:: DATASET RECORDS ::

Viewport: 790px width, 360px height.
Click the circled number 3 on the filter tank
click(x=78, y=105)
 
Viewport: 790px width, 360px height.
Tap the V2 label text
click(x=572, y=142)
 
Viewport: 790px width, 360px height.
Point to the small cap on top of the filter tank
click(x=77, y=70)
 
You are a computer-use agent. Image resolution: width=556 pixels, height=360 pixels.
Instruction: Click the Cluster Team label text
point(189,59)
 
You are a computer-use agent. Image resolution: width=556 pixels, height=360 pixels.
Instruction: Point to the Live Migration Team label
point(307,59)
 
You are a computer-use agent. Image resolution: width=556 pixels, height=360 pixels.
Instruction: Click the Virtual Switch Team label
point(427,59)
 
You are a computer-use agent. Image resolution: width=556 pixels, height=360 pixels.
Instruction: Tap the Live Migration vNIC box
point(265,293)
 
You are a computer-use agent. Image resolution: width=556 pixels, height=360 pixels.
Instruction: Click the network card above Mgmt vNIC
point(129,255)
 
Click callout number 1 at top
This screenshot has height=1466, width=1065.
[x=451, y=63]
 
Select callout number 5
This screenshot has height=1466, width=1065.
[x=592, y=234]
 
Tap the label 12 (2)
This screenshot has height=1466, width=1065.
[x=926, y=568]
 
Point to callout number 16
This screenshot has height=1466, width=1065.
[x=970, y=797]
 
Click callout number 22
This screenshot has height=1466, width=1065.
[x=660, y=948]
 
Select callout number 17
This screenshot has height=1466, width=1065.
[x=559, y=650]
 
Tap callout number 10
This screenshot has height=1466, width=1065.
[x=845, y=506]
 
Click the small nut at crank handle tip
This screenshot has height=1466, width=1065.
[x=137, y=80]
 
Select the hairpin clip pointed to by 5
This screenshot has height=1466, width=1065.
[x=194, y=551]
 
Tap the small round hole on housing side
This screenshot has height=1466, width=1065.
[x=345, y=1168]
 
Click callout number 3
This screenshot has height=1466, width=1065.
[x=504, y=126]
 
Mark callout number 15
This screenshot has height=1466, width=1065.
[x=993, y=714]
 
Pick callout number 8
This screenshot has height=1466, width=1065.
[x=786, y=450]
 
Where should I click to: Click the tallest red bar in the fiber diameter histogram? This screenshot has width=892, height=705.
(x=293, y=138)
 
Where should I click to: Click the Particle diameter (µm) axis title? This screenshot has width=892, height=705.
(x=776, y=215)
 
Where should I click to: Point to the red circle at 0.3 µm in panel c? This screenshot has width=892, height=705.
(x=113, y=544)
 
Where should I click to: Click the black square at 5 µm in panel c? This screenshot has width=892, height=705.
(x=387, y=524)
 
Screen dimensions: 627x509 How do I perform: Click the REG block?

:::

TASK TO CARRY OUT — Reproduce the listing above with every "callout" swapped for "marker", keeping everything else the same.

RESPONSE —
Viewport: 790px width, 360px height.
Click the circled number 3 on the filter tank
click(x=78, y=105)
 
Viewport: 790px width, 360px height.
Tap the V2 label text
click(x=572, y=142)
 
Viewport: 790px width, 360px height.
Point to the small cap on top of the filter tank
click(x=77, y=70)
 
You are a computer-use agent. Image resolution: width=556 pixels, height=360 pixels.
Instruction: Click the Cluster Team label text
point(189,59)
 
You are a computer-use agent. Image resolution: width=556 pixels, height=360 pixels.
Instruction: Point to the Live Migration Team label
point(307,59)
 
You are a computer-use agent. Image resolution: width=556 pixels, height=360 pixels.
Instruction: Click the Virtual Switch Team label
point(427,59)
 
You are a computer-use agent. Image resolution: width=556 pixels, height=360 pixels.
Instruction: Tap the Live Migration vNIC box
point(265,293)
 
You are a computer-use agent. Image resolution: width=556 pixels, height=360 pixels.
Instruction: Click the network card above Mgmt vNIC
point(129,255)
 
Click marker number 1 at top
This screenshot has height=1466, width=1065.
[x=451, y=63]
 
Select marker number 5
This screenshot has height=1466, width=1065.
[x=592, y=234]
 
Tap the label 12 (2)
This screenshot has height=1466, width=1065.
[x=926, y=568]
 
Point to marker number 16
This screenshot has height=1466, width=1065.
[x=970, y=797]
 
Click marker number 22
This screenshot has height=1466, width=1065.
[x=660, y=948]
 
Select marker number 17
This screenshot has height=1466, width=1065.
[x=559, y=650]
 
Tap marker number 10
This screenshot has height=1466, width=1065.
[x=845, y=506]
 
Click the small nut at crank handle tip
This screenshot has height=1466, width=1065.
[x=137, y=80]
 
Select the hairpin clip pointed to by 5
This screenshot has height=1466, width=1065.
[x=194, y=551]
 
Tap the small round hole on housing side
This screenshot has height=1466, width=1065.
[x=345, y=1168]
 
Click marker number 3
This screenshot has height=1466, width=1065.
[x=504, y=126]
 
Mark marker number 15
This screenshot has height=1466, width=1065.
[x=993, y=714]
 
Pick marker number 8
This screenshot has height=1466, width=1065.
[x=786, y=450]
 
Where should I click to: Click the tallest red bar in the fiber diameter histogram? This screenshot has width=892, height=705.
(x=293, y=138)
 
Where should I click to: Click the Particle diameter (µm) axis title? This screenshot has width=892, height=705.
(x=776, y=215)
 
Where should I click to: Point to the red circle at 0.3 µm in panel c? This screenshot has width=892, height=705.
(x=113, y=544)
 
Where should I click to: Click the black square at 5 µm in panel c? This screenshot has width=892, height=705.
(x=387, y=524)
 
Screen dimensions: 627x509 How do I perform: Click the REG block?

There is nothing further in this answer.